Martinique 1902. Volcanologie littéraire : Anne Terrier (La Malédiction de l’Indien. Mémoires d’une catastrophe)

Éruption du mont Pelée, 1902 (Wikicommons)

En septembre 2021, Anne Terrier a publié La Malédiction de l’Indien. Mémoires d’une catastrophe. Roman biographique (Gallimard). Le titre éveille notre curiosité et la quatrième de couverture nous transporte dans l’événement mémorable pour la Martinique et pour la volcanologie : la destruction de la ville de Saint-Pierre par l’éruption de la Montagne Pelée, le 8 mai 1902, catastrophe naturelle qui s’est étalée sur plusieurs mois ;  il y aura 120 ans cette année.

Anne Terrier n’est pas la première, et sans doute pas la dernière, à prendre appui sur cet événement pour sa fiction.

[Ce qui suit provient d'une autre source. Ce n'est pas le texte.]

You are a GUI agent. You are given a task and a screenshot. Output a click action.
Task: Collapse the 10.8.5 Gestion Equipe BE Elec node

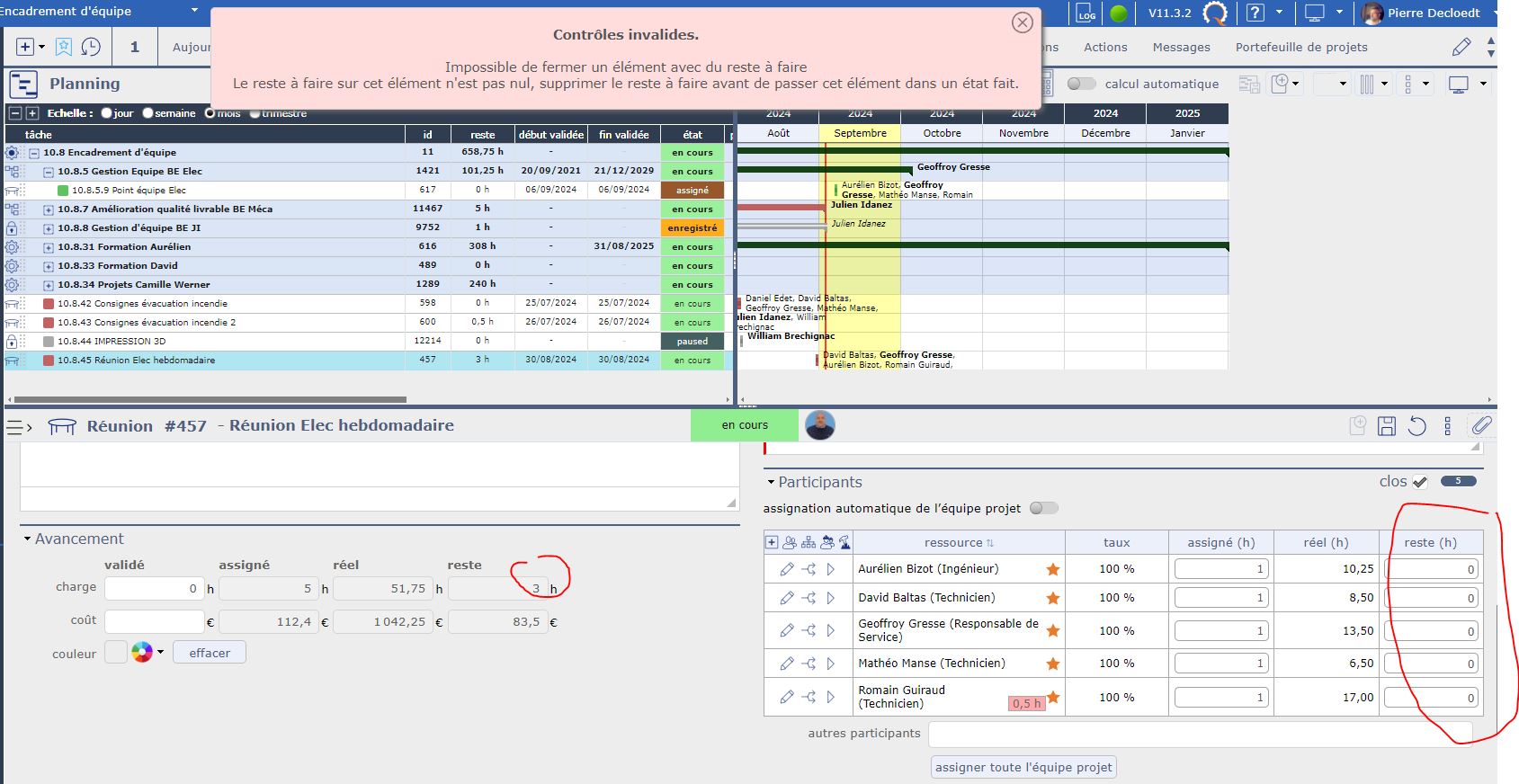pyautogui.click(x=49, y=172)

Comme l’écrit Cyrille François qui s’est intéressé à trois romans antérieurs : « face à l’analyse et à l’inscription scientifique ou documentaire, la littérature donne sens à l’éruption et déclenche « l’éclairage » du volcan sur la nature et l’histoire antillaises ». Ainsi en 1949, Raphaël Tardon publiait La Caldeira, insistant sur l’effervescence électorale qui a étouffé l’inquiétude qu’aurait dû provoquer l’activité volcanique, antérieurement au 8 mai, car l’enjeu électoral était grand entre le Parti Blanc et le Parti Mulâtre. En 1992, dans Texaco de Patrick Chamoiseau (Prix Goncourt), le père de Marie-Sophie Laborieux, Esternome, s’est alors exilé à Fort-de-France car cette explosion a provoqué le départ de ceux qui ne furent pas anéantis mais ont vécu l’horreur de la destruction : « Bientôt, il n’y eut plus d’os, ni de chair ni de corps. La montagne couvrit de cendres nouvelles les mounes mortes impossibles à griller. Et le tout fondit en des pierres grises aux formes molles. Avec le temps, elles charbonnaient, sans pourrir, sans odeur ». Dans son roman, Chamoiseau en fait un épisode sans lui donner une place centrale. En 2015, Daniel Picouly, dans Le Cri muet de l’igname, insère aussi cette explosion dans le récit de la vie du grand-père du narrateur-auteur. Bien d’autres titres pourraient être cités. Arrêtons-nous sur deux œuvres particulièrement marquantes par leur réussite littéraire, éditées lors du Centenaire en 2002 : le roman de Raphaël Confiant, Nuée ardente, qui met en scène le réveil du volcan déchaînant les pulsions en une débauche qui fait oublier le danger. Il faut lire aussi la nouvelle poétique de Lyonel Trouillot dans L’Odyssée Atlantique (Actes Sud), Six nouvelles inspirées par le Belem réunies dans un coffret dont les couvertures sont illustrées par Laurent Corvaisier.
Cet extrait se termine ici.